Questions to ask when you’re selecting a vet for your pet…

What do you do when you’re stumped about what’s wrong with a patient? Be wary of any vet who claims he or she is never stumped. Diagnosing health problems can be challenging—especially for vets, whose patients can’t tell them what’s wrong. A better answer is, “I consult with a specialist” (there are veterinary internists, ophthalmologists, dermatologists, neurologists, allergists and more). Also, if the practice bills itself as a hospital, it should be accredited by the American Animal Hospital Association.

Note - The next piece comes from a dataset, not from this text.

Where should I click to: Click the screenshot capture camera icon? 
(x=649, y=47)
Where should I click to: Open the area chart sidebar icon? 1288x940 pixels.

How are you implementing “force-free” handling techniques in your practice? Force-free techniques are intended to make vet visits less stressful for animals. This has been a major trend in veterinary care in recent years, so if a vet does not understand the question, it could suggest that he or she has not kept up with developments in the field. It’s a good sign if the vet lists some specific strategies the practice uses, such as giving animals treats to distract them during exams or shots rather than holding them down…treating large dogs on the floor if putting them up on tables causes anxiety…or encouraging owners to bring pets to the vet’s office for visits and treats when no treatment is needed so that the animals don’t associate the building only with fear and pain.

What species have you treated? If your pet is a dog or cat, virtually any general practice vet is likely to have plenty of relevant experience. But if it’s anything less common, it’s worth seeking out a vet who has plenty of experience with that species.

What’s your philosophy of pain management? The vet’s response should show that he considers diagnosing and treating pain in his patients a priority. There are vets who avoid prescribing pain medications to injured or sick animals—they believe animals heal faster when they are in pain because they move around less. Fortunately, such thinking is becoming less common. It is now generally accepted that not treating an animal’s pain is both inhumane and ineffective—research shows that experiencing stress and discomfort slows healing.

Who stays with animals overnight when they are not healthy enough to go home? What’s most important is that someone stays overnight. If an animal is recovering from an operation or experiencing a health issue so serious that it requires an overnight stay at the vet, then that animal’s health is too precarious for it to be left alone for hours. Ideally the person who stays overnight should be a certified veterinary technician or veterinary nurse.

Can I get a tour of your facilities? Be extremely wary if the answer is no (though “not right now” is an acceptable answer if the office is very busy). During the tour, confirm that the facility looks and smells freshly scrubbed—a lack of cleanliness can suggest a poorly run practice. Sick and scared animals do have accidents, however, so do not write off an otherwise promising vet simply because of a single mess. Ask which room is used for surgery—it’s an especially troubling sign if this room does not look and smell clean.